-- start --

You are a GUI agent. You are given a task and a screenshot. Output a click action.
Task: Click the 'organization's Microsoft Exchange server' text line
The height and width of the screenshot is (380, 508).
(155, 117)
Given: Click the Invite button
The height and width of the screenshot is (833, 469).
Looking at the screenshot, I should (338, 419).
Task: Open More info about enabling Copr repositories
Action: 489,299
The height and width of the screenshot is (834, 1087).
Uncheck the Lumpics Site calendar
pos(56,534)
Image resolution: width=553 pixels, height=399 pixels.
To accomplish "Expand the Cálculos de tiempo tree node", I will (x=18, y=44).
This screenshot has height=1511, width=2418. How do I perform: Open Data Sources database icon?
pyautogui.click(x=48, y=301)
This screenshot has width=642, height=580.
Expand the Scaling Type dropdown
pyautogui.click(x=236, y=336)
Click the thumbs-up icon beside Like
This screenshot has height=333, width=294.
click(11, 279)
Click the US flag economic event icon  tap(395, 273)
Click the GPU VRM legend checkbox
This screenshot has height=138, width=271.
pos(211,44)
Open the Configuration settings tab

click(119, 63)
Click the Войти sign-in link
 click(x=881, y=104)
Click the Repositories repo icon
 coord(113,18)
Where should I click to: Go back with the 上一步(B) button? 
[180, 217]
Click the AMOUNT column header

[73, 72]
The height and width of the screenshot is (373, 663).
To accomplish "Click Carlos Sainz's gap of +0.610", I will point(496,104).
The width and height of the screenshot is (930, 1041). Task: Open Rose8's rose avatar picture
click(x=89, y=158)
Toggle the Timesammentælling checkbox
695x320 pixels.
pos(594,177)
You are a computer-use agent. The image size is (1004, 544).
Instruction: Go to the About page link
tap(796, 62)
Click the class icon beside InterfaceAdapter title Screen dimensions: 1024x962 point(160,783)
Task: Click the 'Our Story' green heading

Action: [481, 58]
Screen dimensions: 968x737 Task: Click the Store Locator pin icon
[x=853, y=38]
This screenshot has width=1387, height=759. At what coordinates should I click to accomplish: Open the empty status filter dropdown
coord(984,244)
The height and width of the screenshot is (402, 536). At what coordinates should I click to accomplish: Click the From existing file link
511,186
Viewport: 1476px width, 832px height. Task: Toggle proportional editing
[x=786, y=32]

-- end --

▶ [What is expected]:
Return all of the material above verbatim, line for line.

▶ [Full response]:
You are a GUI agent. You are given a task and a screenshot. Output a click action.
Task: Click the 'organization's Microsoft Exchange server' text line
The height and width of the screenshot is (380, 508).
(155, 117)
Given: Click the Invite button
The height and width of the screenshot is (833, 469).
Looking at the screenshot, I should (338, 419).
Task: Open More info about enabling Copr repositories
Action: 489,299
The height and width of the screenshot is (834, 1087).
Uncheck the Lumpics Site calendar
pos(56,534)
Image resolution: width=553 pixels, height=399 pixels.
To accomplish "Expand the Cálculos de tiempo tree node", I will (x=18, y=44).
This screenshot has height=1511, width=2418. How do I perform: Open Data Sources database icon?
pyautogui.click(x=48, y=301)
This screenshot has width=642, height=580.
Expand the Scaling Type dropdown
pyautogui.click(x=236, y=336)
Click the thumbs-up icon beside Like
This screenshot has height=333, width=294.
click(11, 279)
Click the US flag economic event icon  tap(395, 273)
Click the GPU VRM legend checkbox
This screenshot has height=138, width=271.
pos(211,44)
Open the Configuration settings tab

click(119, 63)
Click the Войти sign-in link
 click(x=881, y=104)
Click the Repositories repo icon
 coord(113,18)
Where should I click to: Go back with the 上一步(B) button? 
[180, 217]
Click the AMOUNT column header

[73, 72]
The height and width of the screenshot is (373, 663).
To accomplish "Click Carlos Sainz's gap of +0.610", I will point(496,104).
The width and height of the screenshot is (930, 1041). Task: Open Rose8's rose avatar picture
click(x=89, y=158)
Toggle the Timesammentælling checkbox
695x320 pixels.
pos(594,177)
You are a computer-use agent. The image size is (1004, 544).
Instruction: Go to the About page link
tap(796, 62)
Click the class icon beside InterfaceAdapter title Screen dimensions: 1024x962 point(160,783)
Task: Click the 'Our Story' green heading

Action: [481, 58]
Screen dimensions: 968x737 Task: Click the Store Locator pin icon
[x=853, y=38]
This screenshot has width=1387, height=759. At what coordinates should I click to accomplish: Open the empty status filter dropdown
coord(984,244)
The height and width of the screenshot is (402, 536). At what coordinates should I click to accomplish: Click the From existing file link
511,186
Viewport: 1476px width, 832px height. Task: Toggle proportional editing
[x=786, y=32]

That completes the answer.